A Woman Alone

Franca Rama and Dario Fo, English translation by Gillian Hanna
Lavender Pictures and Jason Greer
The Tabard Theatre
(2011)

A Woman Alone production photo

The title A Woman Alone is an ironic one: the problem for Daniela Lavender's character is that she never has enough alone-time. And yet, perhaps afraid of what true isolation means, there must be constant noise - music here, a TV on there - arguably to drown out those that do touch her life.

And what a horrible collection of manhood they are: the flasher across the road who torments on a regular basis; the creepy brother-in-law recently injured (whom she must nurse at her husband's command), bandaged head to foot yet tooting his trumpet with his one good hand (each toot harbouring a filthy and complicitly understood subtext); and the husband himself, whose relentless "just checking" phone-calls are received through an ear-piece clamped to the woman's head, and who controls her movements via a security tag on her ankle.

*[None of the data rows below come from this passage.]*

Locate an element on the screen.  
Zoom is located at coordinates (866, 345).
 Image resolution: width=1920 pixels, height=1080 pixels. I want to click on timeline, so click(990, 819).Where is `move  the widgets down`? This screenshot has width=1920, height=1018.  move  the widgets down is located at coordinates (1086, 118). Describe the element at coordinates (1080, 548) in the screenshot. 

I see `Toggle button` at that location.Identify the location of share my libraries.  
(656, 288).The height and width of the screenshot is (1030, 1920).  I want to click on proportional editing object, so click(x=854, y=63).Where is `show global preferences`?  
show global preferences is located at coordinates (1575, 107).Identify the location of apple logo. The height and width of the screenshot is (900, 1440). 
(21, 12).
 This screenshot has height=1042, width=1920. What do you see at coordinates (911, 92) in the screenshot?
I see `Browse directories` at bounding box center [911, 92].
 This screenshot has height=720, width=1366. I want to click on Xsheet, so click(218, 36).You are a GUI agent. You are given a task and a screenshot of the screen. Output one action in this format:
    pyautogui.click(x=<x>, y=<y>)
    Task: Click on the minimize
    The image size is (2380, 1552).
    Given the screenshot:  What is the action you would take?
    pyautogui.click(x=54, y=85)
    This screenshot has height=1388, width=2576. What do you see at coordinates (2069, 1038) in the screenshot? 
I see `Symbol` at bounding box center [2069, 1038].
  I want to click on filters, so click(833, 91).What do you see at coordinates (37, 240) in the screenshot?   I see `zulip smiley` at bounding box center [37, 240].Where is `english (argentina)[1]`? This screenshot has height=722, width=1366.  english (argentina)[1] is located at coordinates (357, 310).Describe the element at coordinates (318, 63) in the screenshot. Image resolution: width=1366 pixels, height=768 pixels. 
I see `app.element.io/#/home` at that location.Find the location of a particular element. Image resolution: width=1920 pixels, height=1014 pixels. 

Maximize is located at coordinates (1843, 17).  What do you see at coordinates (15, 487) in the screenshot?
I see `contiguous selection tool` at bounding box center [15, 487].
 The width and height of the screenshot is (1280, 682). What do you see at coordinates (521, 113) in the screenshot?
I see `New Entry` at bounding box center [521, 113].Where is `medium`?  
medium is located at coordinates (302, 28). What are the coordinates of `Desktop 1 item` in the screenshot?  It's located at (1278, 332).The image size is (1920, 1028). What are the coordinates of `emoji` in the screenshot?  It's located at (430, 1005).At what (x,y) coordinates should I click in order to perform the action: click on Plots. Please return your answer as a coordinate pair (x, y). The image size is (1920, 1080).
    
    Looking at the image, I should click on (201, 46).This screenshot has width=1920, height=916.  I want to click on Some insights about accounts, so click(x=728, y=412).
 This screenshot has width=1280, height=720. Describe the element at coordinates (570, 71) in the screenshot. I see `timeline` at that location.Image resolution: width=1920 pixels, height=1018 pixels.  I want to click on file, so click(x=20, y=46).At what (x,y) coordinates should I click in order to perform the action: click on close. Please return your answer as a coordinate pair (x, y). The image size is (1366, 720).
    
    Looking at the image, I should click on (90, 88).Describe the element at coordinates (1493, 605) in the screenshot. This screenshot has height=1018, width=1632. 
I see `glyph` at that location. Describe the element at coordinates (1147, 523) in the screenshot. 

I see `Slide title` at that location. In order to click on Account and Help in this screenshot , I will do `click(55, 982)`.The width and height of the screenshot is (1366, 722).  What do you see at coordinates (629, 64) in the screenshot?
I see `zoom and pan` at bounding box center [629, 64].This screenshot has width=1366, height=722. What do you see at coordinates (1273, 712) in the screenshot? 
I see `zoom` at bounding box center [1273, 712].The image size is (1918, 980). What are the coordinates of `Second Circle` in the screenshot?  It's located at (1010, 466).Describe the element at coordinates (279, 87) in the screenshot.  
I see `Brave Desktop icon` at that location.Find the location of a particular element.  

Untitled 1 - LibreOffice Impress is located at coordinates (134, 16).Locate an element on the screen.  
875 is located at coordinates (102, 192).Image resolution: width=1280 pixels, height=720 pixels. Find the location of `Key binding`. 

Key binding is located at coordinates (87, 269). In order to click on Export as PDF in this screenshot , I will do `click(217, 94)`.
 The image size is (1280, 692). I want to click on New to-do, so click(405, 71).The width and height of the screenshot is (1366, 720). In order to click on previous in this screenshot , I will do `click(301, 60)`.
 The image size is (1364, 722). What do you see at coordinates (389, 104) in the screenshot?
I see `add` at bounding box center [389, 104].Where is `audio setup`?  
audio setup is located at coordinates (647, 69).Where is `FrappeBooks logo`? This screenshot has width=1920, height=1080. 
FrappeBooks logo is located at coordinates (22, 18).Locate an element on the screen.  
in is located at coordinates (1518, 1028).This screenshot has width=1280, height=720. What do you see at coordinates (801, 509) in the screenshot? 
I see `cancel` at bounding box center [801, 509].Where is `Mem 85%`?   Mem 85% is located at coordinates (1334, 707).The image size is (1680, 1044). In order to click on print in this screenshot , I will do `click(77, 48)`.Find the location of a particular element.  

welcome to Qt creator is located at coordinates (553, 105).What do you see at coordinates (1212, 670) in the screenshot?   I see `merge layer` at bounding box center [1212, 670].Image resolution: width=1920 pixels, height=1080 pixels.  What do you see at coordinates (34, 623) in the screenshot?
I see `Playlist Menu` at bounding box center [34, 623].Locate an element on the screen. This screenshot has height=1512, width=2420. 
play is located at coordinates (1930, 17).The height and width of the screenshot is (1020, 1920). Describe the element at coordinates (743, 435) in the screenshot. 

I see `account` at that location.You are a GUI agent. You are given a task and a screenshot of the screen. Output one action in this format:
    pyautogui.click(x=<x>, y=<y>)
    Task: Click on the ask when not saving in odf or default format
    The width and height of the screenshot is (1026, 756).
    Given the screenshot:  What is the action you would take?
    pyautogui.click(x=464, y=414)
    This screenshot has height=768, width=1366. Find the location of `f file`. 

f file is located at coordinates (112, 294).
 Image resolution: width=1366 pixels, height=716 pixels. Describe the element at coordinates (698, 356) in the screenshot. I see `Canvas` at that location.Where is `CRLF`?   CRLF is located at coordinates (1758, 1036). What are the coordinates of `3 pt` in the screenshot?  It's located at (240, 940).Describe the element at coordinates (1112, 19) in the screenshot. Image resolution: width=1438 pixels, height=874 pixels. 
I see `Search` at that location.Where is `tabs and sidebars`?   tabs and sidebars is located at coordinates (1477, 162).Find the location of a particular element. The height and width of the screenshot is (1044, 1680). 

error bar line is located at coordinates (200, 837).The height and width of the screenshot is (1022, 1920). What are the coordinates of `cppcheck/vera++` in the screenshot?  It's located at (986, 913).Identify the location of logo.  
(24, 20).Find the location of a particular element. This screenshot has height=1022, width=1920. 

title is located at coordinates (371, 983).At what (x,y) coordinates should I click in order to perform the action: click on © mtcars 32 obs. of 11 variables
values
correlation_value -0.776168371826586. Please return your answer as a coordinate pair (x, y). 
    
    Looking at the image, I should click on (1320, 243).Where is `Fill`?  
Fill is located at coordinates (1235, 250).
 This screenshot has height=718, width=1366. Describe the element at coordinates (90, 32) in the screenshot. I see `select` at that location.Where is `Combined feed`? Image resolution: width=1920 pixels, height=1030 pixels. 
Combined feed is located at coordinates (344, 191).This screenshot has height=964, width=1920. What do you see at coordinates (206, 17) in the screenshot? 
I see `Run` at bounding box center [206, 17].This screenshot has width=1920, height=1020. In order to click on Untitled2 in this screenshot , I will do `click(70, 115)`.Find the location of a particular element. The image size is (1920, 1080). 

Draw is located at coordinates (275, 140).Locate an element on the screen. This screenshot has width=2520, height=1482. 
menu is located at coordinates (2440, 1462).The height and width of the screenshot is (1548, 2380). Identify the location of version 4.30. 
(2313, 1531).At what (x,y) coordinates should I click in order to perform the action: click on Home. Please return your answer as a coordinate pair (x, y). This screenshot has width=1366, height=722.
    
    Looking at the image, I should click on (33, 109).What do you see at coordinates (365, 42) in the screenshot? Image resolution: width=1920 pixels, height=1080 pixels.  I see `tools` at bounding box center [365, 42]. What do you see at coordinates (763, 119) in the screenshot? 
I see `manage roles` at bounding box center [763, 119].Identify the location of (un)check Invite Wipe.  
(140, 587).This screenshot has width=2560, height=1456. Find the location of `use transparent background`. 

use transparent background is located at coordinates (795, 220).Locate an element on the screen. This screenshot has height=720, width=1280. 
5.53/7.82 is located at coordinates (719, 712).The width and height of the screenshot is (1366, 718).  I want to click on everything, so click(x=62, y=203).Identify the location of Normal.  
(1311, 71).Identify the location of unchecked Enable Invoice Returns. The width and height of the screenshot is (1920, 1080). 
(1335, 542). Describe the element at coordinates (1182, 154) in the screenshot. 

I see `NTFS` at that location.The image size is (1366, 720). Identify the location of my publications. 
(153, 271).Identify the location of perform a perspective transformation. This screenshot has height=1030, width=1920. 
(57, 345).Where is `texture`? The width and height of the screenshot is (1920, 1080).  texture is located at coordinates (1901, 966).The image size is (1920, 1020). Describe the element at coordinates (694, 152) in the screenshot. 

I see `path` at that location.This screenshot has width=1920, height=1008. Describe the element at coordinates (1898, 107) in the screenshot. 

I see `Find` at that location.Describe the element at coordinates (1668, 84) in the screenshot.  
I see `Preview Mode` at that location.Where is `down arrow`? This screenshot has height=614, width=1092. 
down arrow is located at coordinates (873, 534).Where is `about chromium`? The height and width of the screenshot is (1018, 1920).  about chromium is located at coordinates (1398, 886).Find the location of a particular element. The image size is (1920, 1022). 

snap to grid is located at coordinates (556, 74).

All this is related to a new neighbour, one that Lavender and producer Jason Greer cleverly imagine for us somewhere at the back of the tiny Tabard auditiorium. We learn that a recent affair with a young boy (the woman's only experience of true happiness and sexual satisfaction) has heralded the husband's clamp-down on her formerly restricted freedom. Soon, even the boy will be banging on the door for attention. It's all enough to drive anyone to desperate deeds.

Lavender deserves great credit: alone, she captivates attention for 50 minutes, mainly through her likeable character that is expressed through open and widely expressive features that are particularly effective in the high-energy opening mime sequence (no room for a botox-faced actor, here). It is a black comedy and extremes are expected, but a slight let-up in hystrionics would have aided dramatic subtelty.

Much is left unsaid: we never learn why children at least have not brought a modicum of happiness, or why the neighbour has so much time to hear another's story (perhaps she, too, suffers a similar loneliness). That said, A Woman Alone is a bleak yet satisfying study that speaks for the plight of many faceless women, stuck in lives that revolve around patriarchal control and domestic duty, both marital and maternal.

The writers are brave Italian performers and political activists. Christine de Pizan, a brave medieval writer, thought women were like fields without hedges, that there were no walls of protection: here, four walls can prove to be the tenor of isolation, rather than a vehicle of safety.